Extracted data entries:
┌────────
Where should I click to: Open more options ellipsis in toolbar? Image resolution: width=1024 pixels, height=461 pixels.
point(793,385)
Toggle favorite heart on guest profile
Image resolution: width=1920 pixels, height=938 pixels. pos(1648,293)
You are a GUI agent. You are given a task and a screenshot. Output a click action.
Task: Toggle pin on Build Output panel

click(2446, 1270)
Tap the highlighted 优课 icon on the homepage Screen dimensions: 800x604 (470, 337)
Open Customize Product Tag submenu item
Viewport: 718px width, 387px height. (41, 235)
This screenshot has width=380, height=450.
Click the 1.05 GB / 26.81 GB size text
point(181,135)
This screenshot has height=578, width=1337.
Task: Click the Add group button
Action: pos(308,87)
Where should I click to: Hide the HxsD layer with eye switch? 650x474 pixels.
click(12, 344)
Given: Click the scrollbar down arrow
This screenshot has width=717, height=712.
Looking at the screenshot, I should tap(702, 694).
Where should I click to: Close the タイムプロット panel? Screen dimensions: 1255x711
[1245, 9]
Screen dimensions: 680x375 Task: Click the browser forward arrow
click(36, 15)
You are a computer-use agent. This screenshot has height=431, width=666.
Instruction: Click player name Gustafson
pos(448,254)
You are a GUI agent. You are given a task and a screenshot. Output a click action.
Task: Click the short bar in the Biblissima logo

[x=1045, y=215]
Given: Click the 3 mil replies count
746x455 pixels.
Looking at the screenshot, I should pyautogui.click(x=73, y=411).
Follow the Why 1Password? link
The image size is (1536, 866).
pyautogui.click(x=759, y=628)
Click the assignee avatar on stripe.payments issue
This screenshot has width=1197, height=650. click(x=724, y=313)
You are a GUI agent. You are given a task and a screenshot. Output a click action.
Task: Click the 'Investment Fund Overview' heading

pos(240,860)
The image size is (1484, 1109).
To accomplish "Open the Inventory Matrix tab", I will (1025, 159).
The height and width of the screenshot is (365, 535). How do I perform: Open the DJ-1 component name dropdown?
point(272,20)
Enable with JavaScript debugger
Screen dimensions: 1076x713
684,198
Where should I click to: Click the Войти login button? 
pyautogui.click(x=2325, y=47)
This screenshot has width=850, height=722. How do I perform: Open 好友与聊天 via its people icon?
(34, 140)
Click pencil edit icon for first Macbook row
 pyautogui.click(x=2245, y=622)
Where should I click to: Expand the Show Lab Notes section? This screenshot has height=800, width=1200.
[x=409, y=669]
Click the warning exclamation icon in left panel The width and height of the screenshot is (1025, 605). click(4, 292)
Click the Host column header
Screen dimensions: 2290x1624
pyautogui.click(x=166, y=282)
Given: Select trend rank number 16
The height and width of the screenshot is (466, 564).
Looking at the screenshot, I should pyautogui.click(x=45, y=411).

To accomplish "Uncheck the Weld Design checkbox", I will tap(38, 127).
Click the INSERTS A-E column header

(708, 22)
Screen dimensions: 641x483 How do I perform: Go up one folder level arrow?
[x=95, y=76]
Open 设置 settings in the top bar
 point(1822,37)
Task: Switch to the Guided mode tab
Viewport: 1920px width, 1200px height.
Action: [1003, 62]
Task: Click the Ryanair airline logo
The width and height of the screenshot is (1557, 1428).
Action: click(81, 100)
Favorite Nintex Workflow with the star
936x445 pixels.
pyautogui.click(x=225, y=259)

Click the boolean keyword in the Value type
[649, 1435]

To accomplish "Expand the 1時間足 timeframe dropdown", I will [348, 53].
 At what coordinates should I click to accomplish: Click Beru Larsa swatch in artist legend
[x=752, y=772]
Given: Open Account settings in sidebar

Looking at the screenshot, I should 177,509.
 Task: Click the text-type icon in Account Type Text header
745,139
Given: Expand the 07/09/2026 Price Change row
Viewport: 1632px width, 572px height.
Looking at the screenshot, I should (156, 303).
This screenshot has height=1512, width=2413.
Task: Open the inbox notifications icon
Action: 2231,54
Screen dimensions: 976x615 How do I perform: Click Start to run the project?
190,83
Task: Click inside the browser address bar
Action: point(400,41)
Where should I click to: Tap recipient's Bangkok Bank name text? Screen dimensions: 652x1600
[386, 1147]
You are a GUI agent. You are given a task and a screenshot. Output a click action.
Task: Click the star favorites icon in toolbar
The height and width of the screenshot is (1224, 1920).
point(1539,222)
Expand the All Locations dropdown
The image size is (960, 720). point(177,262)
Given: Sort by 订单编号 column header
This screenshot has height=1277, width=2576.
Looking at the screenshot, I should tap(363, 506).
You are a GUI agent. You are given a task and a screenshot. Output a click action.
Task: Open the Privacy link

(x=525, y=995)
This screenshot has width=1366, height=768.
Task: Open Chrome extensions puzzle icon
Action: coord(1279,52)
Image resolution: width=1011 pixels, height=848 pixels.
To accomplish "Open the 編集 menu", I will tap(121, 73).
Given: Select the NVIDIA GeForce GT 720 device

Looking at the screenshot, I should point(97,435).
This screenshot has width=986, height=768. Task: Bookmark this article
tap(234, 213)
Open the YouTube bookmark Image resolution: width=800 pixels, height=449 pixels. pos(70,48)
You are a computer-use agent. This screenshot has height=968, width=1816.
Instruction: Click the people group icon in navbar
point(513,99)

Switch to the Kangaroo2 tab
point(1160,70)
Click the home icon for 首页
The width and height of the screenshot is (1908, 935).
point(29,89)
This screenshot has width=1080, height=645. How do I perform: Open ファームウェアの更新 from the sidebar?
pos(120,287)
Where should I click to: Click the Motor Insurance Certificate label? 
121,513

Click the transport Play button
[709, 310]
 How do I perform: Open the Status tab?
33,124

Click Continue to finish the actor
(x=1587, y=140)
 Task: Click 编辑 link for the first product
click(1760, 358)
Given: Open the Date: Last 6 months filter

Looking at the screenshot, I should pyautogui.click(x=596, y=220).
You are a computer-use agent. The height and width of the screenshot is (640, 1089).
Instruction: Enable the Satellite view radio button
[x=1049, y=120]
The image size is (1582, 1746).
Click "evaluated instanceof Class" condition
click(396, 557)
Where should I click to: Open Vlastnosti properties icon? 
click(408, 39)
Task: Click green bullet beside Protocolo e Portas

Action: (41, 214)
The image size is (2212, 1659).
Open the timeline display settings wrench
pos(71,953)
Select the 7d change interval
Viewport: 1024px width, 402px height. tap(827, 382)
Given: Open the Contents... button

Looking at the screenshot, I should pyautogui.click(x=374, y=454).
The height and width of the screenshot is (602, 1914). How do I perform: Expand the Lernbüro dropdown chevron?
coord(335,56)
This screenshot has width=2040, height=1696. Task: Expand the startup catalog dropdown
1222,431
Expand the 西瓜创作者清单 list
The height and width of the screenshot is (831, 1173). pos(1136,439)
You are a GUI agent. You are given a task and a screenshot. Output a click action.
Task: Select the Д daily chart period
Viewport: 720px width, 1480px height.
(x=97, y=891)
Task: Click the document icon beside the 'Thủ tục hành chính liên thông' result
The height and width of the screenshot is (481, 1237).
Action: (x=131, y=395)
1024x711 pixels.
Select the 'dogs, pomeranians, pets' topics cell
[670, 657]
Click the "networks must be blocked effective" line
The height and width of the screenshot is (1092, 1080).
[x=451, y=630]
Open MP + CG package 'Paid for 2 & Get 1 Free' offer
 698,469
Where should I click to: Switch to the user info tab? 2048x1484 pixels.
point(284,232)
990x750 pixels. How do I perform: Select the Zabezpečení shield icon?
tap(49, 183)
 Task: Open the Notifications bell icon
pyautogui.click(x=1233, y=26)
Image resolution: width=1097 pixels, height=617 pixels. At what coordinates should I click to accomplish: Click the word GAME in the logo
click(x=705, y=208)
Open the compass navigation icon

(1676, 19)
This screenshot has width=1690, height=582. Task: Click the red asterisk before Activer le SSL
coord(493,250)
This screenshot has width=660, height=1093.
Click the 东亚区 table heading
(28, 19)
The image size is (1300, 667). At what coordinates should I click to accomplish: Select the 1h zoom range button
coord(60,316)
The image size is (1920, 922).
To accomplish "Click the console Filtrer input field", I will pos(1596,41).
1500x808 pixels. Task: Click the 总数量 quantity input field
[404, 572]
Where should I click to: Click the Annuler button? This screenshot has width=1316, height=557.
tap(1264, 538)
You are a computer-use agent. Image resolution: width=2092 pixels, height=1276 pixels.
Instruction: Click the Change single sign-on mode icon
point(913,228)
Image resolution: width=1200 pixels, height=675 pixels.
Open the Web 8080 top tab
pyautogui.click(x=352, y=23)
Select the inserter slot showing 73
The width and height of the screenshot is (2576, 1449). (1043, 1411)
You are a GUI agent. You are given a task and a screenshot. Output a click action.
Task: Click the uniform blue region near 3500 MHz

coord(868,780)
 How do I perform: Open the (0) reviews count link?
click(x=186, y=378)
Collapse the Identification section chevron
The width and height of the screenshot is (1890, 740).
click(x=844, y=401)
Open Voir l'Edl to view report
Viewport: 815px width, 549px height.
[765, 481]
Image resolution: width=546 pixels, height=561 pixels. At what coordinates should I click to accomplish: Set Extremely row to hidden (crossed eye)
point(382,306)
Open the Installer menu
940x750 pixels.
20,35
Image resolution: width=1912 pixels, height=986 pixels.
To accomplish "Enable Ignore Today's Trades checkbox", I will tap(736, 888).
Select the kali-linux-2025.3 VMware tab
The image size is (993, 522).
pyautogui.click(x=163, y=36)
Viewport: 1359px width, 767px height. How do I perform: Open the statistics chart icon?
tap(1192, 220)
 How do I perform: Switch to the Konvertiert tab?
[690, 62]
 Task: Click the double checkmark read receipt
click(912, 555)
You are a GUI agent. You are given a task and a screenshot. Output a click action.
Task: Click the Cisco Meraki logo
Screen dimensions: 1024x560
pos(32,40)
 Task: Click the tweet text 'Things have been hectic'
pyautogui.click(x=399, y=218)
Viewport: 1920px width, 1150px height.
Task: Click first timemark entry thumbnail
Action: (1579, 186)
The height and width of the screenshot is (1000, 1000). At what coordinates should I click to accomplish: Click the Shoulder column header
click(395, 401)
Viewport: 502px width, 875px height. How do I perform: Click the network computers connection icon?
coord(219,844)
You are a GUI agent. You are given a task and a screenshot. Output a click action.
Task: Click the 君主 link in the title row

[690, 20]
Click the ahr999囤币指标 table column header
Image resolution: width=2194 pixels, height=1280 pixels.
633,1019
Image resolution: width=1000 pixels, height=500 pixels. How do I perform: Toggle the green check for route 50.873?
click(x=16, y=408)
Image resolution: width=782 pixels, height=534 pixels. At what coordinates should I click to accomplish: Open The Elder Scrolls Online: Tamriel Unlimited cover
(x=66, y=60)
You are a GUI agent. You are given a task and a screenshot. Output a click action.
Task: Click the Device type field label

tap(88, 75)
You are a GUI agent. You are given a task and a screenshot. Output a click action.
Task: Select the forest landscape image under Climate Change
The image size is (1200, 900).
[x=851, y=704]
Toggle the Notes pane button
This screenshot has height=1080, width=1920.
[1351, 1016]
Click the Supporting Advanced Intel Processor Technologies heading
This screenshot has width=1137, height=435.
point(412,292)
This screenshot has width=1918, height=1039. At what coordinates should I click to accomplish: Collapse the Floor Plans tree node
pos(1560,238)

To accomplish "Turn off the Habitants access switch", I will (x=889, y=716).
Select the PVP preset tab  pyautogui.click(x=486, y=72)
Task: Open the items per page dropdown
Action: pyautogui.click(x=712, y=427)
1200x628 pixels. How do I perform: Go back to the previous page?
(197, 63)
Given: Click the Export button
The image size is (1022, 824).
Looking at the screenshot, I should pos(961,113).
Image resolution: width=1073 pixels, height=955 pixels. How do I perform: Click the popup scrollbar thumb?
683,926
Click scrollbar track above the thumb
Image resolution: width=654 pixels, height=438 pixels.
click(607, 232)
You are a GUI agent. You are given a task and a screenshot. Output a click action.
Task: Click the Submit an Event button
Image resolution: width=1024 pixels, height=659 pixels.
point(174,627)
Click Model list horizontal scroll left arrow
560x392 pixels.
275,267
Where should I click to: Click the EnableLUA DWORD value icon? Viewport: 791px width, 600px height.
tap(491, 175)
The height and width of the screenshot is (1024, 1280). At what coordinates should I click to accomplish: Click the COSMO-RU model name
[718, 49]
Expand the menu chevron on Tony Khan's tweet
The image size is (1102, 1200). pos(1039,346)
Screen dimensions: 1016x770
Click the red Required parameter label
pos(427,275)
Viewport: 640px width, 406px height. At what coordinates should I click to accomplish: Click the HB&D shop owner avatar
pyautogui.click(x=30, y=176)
└────────
Reproduce the records above verbatim, from the line containing "At what coordinates should I click to accomplish: Click Beru" through the line containing "[386, 1147]", including both of those lines.

* [Written answer]:
 At what coordinates should I click to accomplish: Click Beru Larsa swatch in artist legend
[x=752, y=772]
Given: Open Account settings in sidebar

Looking at the screenshot, I should 177,509.
 Task: Click the text-type icon in Account Type Text header
745,139
Given: Expand the 07/09/2026 Price Change row
Viewport: 1632px width, 572px height.
Looking at the screenshot, I should (156, 303).
This screenshot has height=1512, width=2413.
Task: Open the inbox notifications icon
Action: 2231,54
Screen dimensions: 976x615 How do I perform: Click Start to run the project?
190,83
Task: Click inside the browser address bar
Action: point(400,41)
Where should I click to: Tap recipient's Bangkok Bank name text? Screen dimensions: 652x1600
[386, 1147]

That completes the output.